Another guy with many CC experiences is Bruce DOGRADIO, who is still working on designing his own coupler.
PhilB asks about range. I had been getting up to 1/2 mile on 750KHz. Now, on 600, I can get up to a full mile along the power lines. I imagine if it was only a single straight run it might go much further, but I notice that at each point where the line branches off or where a transformer/house connects, it drops off just a tiny bit. OTOH, there are some oddities that I attribute to teh "smoke and mirrors" of radio propogation, such as the slight increase experienced at each branch or transformer connection as I pass that actual point, and the occasional dead spot along the line, or tiny pockets of coverage that seem to mysteriously appear well outside the "normal" contour.
I've mentioned this before, but it's
interesting, so I'll just mention it again.
I knew my signal was really inside the
power line when I was at my neighbor's
house about 15 houses down the street.
I had a battery powered radio (unfortunately)

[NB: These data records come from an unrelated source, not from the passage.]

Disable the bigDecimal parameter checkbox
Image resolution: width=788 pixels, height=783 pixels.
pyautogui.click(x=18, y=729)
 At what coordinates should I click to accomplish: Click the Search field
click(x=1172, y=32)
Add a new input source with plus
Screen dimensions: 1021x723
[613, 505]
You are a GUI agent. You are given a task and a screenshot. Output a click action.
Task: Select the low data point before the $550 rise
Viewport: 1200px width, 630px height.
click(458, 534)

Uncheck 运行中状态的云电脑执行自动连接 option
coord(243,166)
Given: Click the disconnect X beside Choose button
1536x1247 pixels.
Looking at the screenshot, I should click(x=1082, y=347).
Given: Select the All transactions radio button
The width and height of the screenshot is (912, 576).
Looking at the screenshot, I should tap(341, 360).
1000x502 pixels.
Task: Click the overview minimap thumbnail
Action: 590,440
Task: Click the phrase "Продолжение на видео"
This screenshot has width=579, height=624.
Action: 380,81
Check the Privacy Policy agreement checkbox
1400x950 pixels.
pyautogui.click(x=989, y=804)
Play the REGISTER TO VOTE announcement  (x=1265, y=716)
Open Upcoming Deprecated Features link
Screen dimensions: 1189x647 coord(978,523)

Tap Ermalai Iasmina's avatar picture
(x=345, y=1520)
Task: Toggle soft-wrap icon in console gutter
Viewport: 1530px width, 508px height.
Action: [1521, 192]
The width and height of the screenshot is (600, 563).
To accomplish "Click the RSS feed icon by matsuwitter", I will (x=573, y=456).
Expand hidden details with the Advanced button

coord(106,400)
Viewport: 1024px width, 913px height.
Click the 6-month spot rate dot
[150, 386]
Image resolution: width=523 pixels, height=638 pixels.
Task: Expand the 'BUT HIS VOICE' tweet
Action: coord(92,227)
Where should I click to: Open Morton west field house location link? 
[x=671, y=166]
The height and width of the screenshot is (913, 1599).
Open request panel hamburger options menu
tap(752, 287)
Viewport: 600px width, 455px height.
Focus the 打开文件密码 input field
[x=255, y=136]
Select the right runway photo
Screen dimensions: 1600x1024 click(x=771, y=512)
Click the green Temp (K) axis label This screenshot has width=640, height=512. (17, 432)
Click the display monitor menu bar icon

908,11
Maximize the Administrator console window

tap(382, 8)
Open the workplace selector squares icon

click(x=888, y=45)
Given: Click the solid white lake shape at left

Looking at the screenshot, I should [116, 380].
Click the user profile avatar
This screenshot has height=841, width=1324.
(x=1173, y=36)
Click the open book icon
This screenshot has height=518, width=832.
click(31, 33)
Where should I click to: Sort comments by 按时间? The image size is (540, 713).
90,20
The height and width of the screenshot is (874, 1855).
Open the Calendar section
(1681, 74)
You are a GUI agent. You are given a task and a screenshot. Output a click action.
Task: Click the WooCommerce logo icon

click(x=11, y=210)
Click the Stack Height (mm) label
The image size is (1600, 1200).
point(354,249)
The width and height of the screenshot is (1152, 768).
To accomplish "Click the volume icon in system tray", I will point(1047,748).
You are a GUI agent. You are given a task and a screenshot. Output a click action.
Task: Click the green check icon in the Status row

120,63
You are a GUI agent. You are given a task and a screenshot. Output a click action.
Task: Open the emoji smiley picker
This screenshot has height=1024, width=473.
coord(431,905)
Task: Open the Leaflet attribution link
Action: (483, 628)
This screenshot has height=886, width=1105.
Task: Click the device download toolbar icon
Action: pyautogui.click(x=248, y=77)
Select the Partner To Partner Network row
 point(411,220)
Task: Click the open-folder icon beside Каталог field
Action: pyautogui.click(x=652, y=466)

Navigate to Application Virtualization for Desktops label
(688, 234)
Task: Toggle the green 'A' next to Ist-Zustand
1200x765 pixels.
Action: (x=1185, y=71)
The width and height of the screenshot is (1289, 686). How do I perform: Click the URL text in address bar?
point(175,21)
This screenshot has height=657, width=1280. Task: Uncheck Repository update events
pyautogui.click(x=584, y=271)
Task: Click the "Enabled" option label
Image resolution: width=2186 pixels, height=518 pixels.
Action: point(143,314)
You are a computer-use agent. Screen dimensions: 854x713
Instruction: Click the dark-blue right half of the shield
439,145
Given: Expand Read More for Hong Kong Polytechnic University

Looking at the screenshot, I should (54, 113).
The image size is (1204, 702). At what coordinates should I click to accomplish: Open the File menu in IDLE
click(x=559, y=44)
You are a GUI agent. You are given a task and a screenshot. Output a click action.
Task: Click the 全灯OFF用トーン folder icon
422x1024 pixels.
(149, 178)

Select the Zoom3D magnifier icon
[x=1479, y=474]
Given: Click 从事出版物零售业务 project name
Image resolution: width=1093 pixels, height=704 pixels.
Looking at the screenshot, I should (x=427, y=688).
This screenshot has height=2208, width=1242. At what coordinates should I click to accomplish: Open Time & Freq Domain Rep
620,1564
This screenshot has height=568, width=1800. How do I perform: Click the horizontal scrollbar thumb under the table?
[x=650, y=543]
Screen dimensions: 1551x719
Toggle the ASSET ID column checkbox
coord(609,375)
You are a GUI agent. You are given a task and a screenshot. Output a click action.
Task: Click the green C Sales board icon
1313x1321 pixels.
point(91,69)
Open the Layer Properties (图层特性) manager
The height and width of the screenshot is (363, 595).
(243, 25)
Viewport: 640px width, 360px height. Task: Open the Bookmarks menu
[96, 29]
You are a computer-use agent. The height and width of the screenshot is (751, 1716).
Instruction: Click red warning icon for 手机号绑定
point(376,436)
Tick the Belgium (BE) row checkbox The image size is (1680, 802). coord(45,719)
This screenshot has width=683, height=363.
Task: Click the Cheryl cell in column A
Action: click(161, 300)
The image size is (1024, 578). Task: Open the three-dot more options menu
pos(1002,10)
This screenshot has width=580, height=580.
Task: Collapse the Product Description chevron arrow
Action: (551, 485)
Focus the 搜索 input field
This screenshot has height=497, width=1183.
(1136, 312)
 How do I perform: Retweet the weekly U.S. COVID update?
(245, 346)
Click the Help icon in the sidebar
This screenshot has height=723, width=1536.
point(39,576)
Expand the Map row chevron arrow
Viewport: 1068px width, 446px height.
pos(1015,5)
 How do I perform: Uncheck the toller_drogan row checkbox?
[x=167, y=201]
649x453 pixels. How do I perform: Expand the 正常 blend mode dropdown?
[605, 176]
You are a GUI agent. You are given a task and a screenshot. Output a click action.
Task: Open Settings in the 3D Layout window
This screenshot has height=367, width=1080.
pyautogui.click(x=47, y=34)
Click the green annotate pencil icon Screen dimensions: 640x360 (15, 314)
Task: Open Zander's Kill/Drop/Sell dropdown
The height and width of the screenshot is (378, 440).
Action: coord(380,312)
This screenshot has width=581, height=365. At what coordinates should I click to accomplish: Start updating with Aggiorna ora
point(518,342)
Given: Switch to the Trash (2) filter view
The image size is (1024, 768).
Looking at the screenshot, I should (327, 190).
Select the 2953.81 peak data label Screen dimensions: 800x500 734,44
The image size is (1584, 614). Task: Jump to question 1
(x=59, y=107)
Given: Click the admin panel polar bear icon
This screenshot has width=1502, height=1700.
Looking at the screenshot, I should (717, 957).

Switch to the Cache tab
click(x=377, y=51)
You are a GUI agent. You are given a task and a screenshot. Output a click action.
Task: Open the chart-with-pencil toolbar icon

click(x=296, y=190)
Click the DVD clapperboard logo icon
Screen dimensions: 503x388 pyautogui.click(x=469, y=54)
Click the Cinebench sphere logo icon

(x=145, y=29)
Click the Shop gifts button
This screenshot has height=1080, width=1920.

- the only reception of my signal was on one
side of the livingroom, where the power line
came into the house. I wish the radio could
have been plugged into the wall AC. I would
have found out more about how the signal
really travelled in the house wiring.
Bruce, DOGRADIO
A week ago i was browsing Ebay and saw a very nice LPB coupler that had been modified with a heavy duty ac power cord and a 3 prong plug in place of the hard wire directly into a breaker box. I never thought of that.
Now i wish i had the green backs to buy that coupler along with a lpb transmitter.
Anyway, gave me something to consider.
I am guessing that the 3-prong plug seen by rock95seven was a 220VAC type plug, and I did that when first installing my LPB carrier current system.
I plugged into an existing 220VAC circuit that had served a laundry dryer machine.
The result was poor, BUT when I wired directly into the AC panel the result was just as bad.
In fact, my system refused to work well going into the hots, feeding both legs of the 220.
I ended up with a neutral fed hookup, which has worked very well.
In the future I will try a different coupler into the 220V hots to try and learn why the first hookup worked so badly.
By "badly" I mean that the SWR (standing wave ratio) could not be reduced into the safe area.
I noticed some people who have had
sucess with carrier current have fed the
neutral and connected the ground lead to a stake
buried in the ground outside.
Let me see if I can say this correctly.
That means there is a significant potential
difference between EARTH ground and neutral, so
the transmitted energy feeds the line effectively.
But if one feeds the nuetral and then just
connects to the power line ground, then there
is a different situation. (I think?) I think the
potential difference between nuetral and
ground is not as significant. The nuetral and
ground are next to each other, and the
electromagnetic field is coupling between
both wires. In house wiring (and up on the
powerlines too?) there isn't much potential difference.
And also - these wires are not shielded.
So this doesn't work as well as the
first approach with the earth ground
stake being connected to transmitted
ground.
Well, I'm just putting it out there.
Bruce, DOGRADIO
In the case of the neutral injection method of carrier current, the "official" instruction sheet printed from LPB specifies having a separate self-installed ground rod, so I think you are probably right MICROdog.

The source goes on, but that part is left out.